(Collection entries)
=== Section Start ===

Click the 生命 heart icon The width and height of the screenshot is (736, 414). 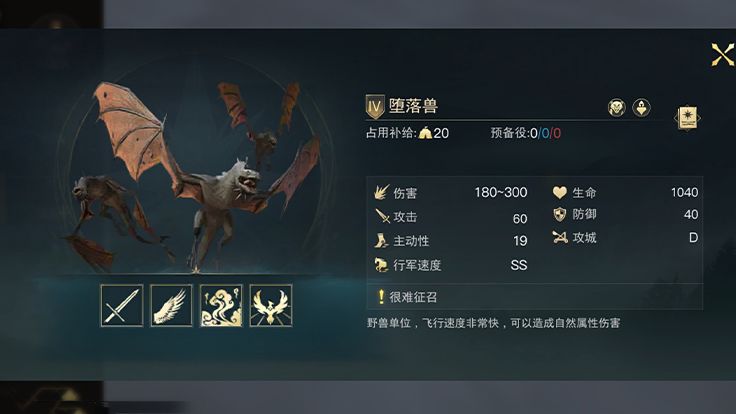click(x=560, y=192)
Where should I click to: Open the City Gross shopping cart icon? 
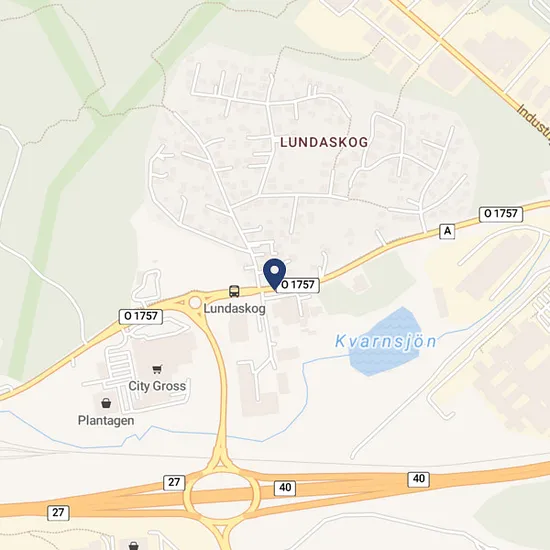tap(157, 369)
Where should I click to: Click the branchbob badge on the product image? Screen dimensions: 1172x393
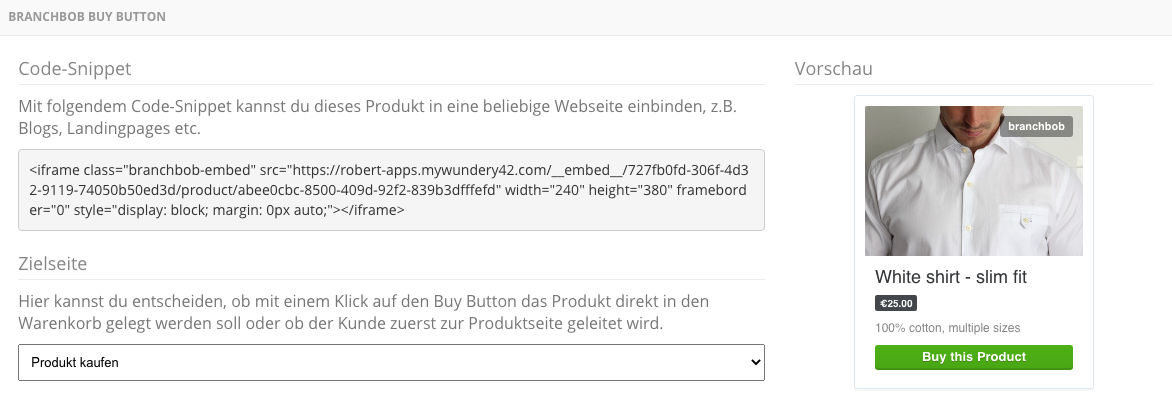pos(1036,126)
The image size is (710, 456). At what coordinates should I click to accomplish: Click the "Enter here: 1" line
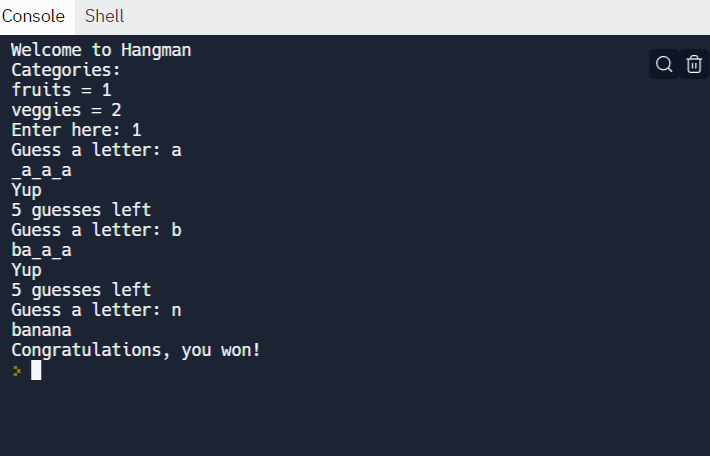tap(76, 130)
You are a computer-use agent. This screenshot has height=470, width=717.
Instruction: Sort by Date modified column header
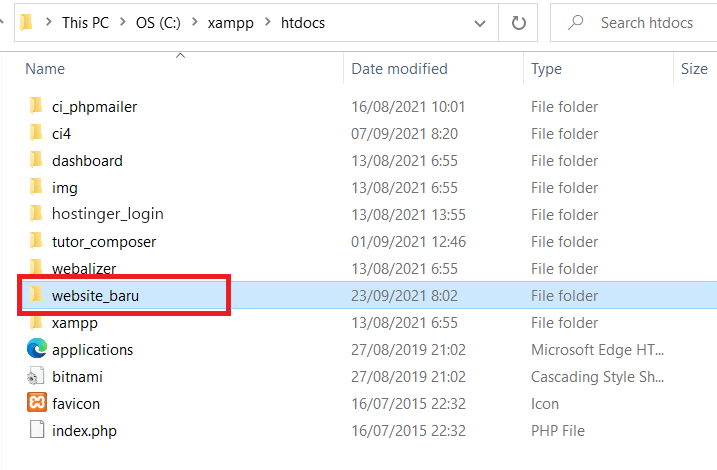pos(399,69)
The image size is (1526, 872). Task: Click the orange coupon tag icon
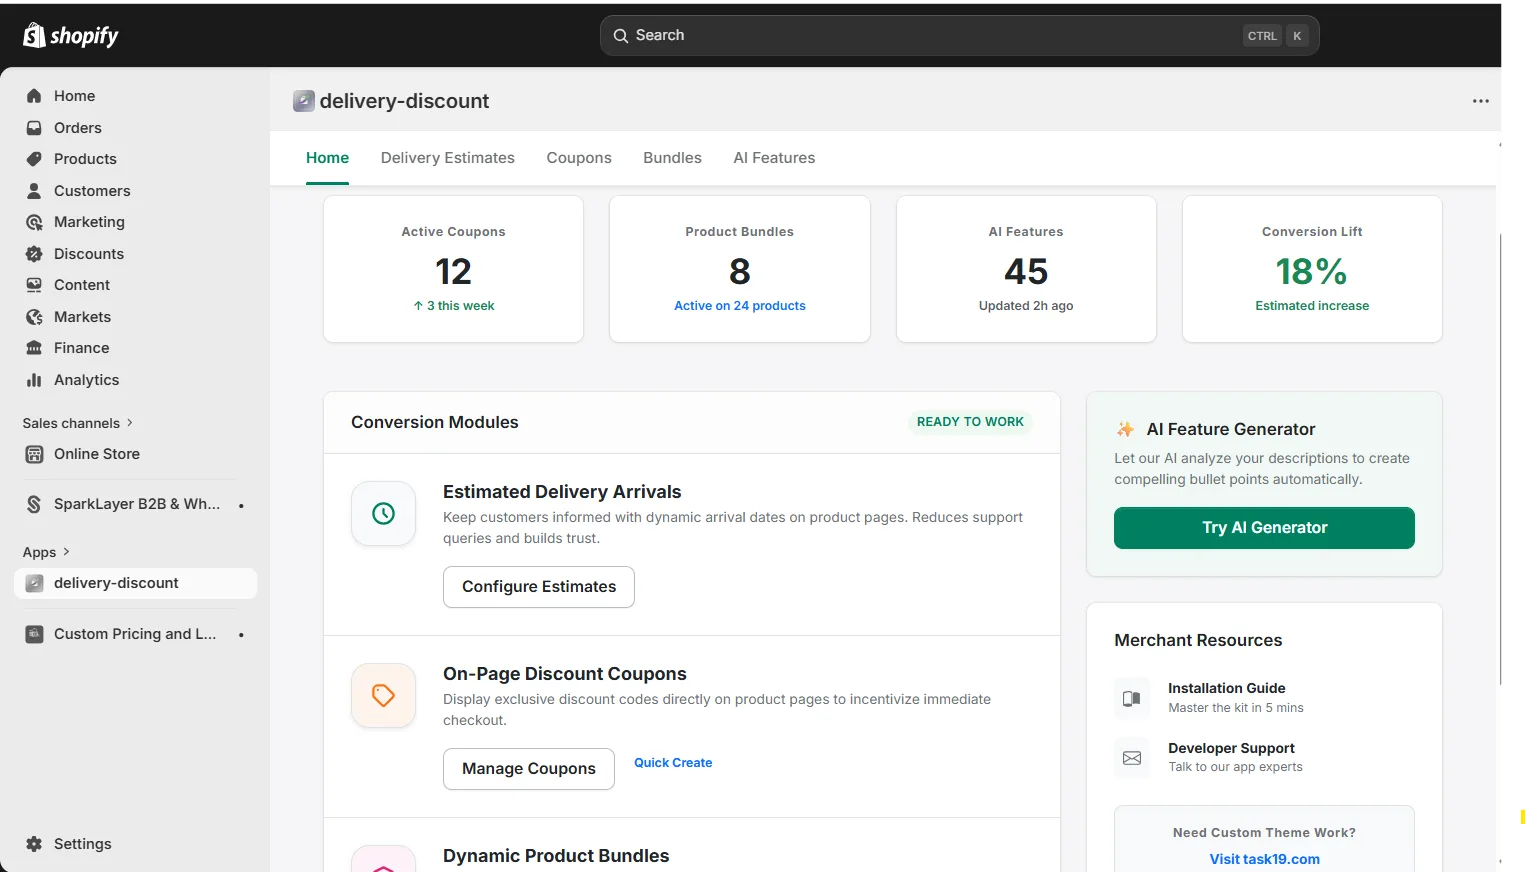(x=383, y=696)
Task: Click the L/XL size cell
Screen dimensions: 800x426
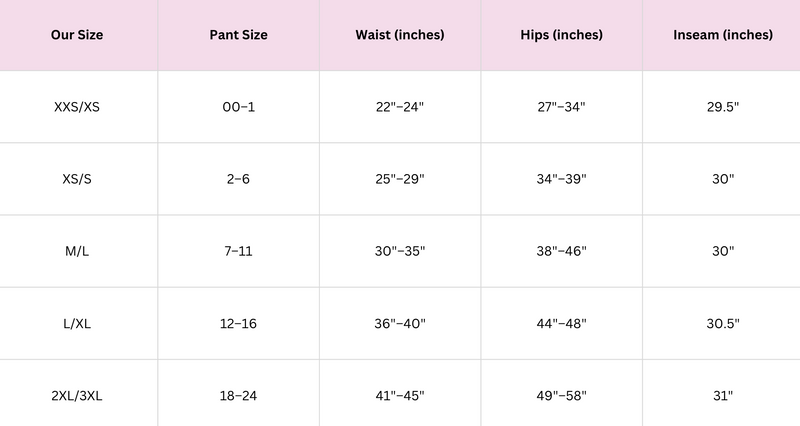Action: (x=77, y=323)
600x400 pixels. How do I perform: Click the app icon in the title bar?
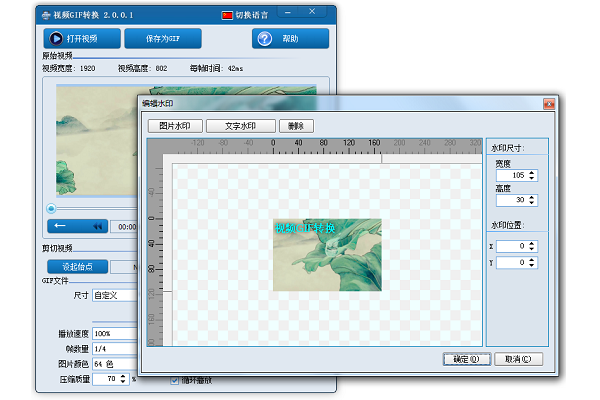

=== Section End ===

## Exercise objective
Please retype exactly the lines from the one containing "Screen dimensions: 800x426" through the last line of the records, both included, leaving out every picture.

## Reply to the task
Screen dimensions: 800x426
Action: (x=77, y=323)
600x400 pixels. How do I perform: Click the app icon in the title bar?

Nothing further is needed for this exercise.